Уолкер был не из тех, кто скрывает свои чувства. Однажды он вошел в аудиторию, жонглируя бумажными розами, которые потом сложил на подлокотник моего кресла. В другой раз пел дурацкую песенку собственного сочинения, где рифмовал «Ари» с «кампари», «в ударе» и «феррари». Бернадетта и профессор Хоган посмеялись над песенкой, после чего их зависть только возросла.
Я пыталась понять их чувства, но тщетно. На том этапе жизни я испытывала зависть очень редко и только к абстрактным вещам: например, я завидовала нормальной семейной жизни других девочек. Но чувства, испытываемые Бернадеттой и профессором Хоган, были глубже и выражались во враждебности по отношению ко мне.
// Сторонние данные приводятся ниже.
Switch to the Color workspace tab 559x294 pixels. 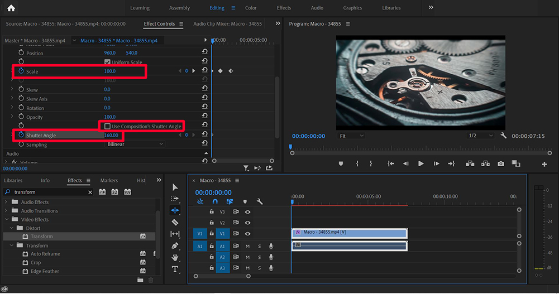251,8
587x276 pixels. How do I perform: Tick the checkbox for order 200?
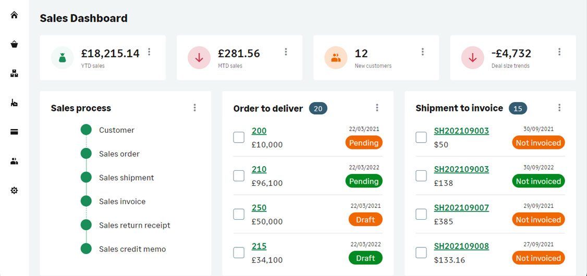239,137
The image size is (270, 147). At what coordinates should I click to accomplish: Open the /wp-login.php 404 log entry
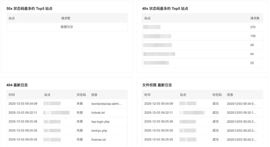(100, 122)
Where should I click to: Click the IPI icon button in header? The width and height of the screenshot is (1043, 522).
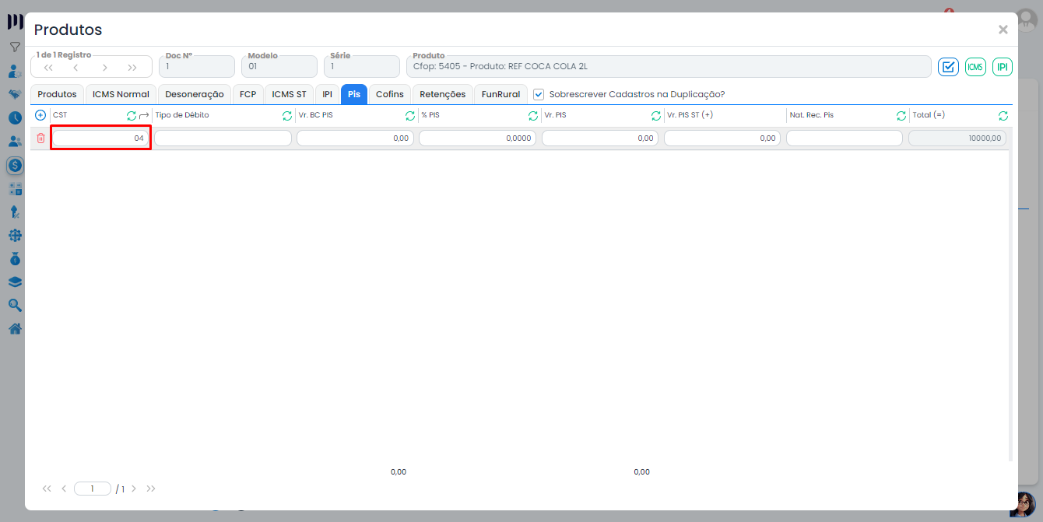(1003, 67)
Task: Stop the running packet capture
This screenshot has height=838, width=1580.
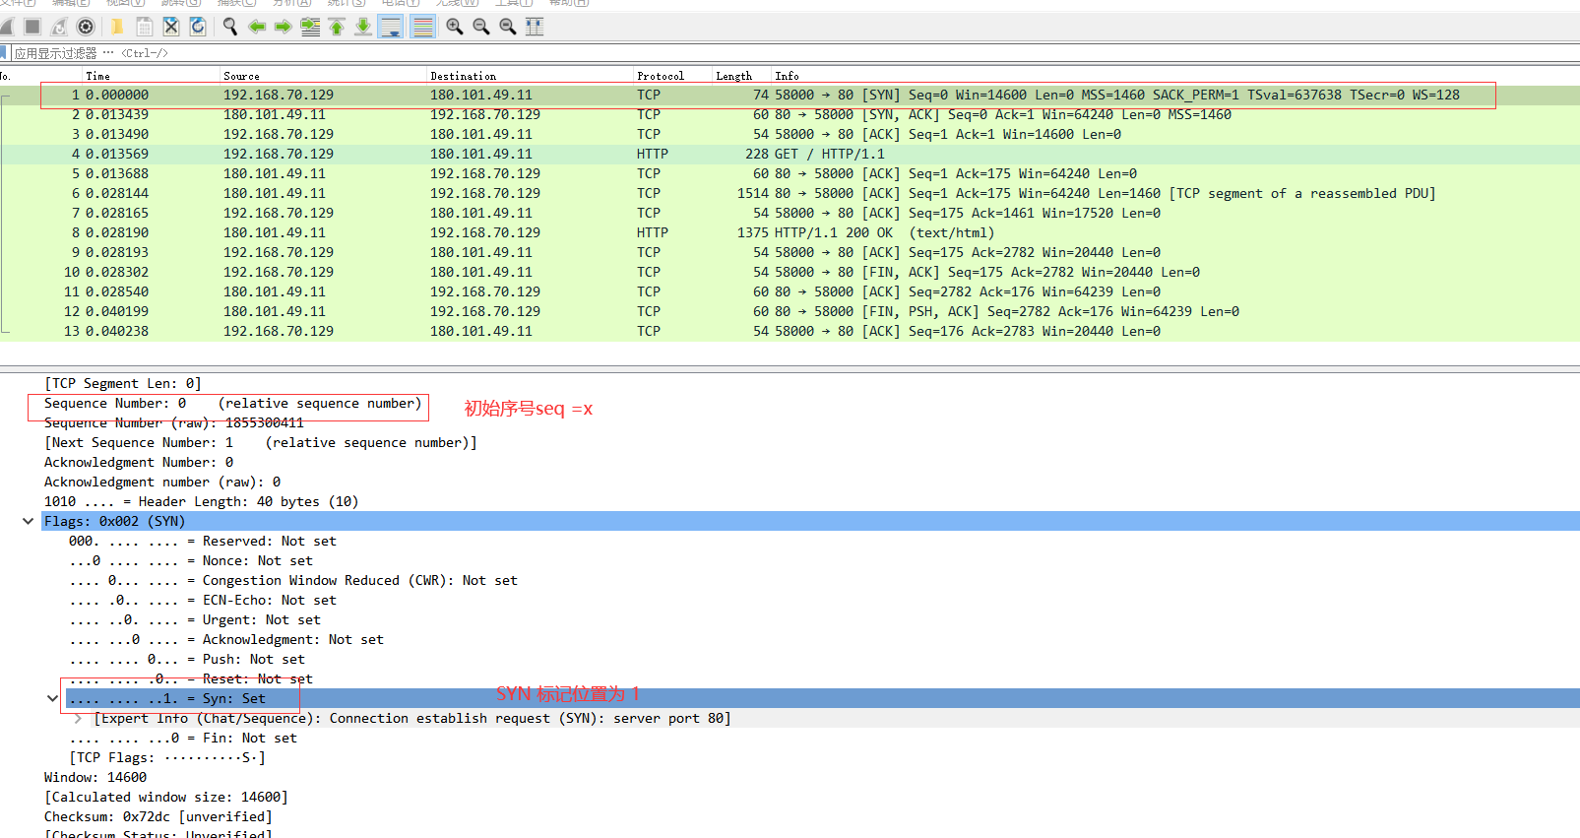Action: [32, 27]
Когда профессор Хоган писала красной ручкой в моем сочинении «Неверно!» рядом с утверждением, в истинности которого я не сомневалась, я старалась не принимать это близко к сердцу. В конце концов, она состояла в связи с женатым мужчиной, который никогда не посмел бы публично признать свои чувства к ней, как это делал Уолкер. У нее были причины завидовать.
Но когда Бернадетта начала распускать обо мне сплетни, это оказалось больно. Хотя она и съехала из комнаты, какая-то часть меня продолжала считать ее подругой. (Теперь мне стыдно вспоминать, какой наивной я была. Есть ли что-нибудь более эфемерное, чем дружба между девочками-подростками?)
Про Бернадетту мне рассказал Уолкер. Однажды после обеда мы сидели под деревом. Я читала наш учебник по политологии, а Уолкер положил голову мне на колени и играл моими волосами. Он сдвинул их все вперед, чтобы они закрыли ему лицо, как занавеской, и потом принялся разделять их на пряди и выглядывать сквозь щелки на меня.
— А правда, что ты в старших классах спала с кем ни попадя? — вдруг спросил он.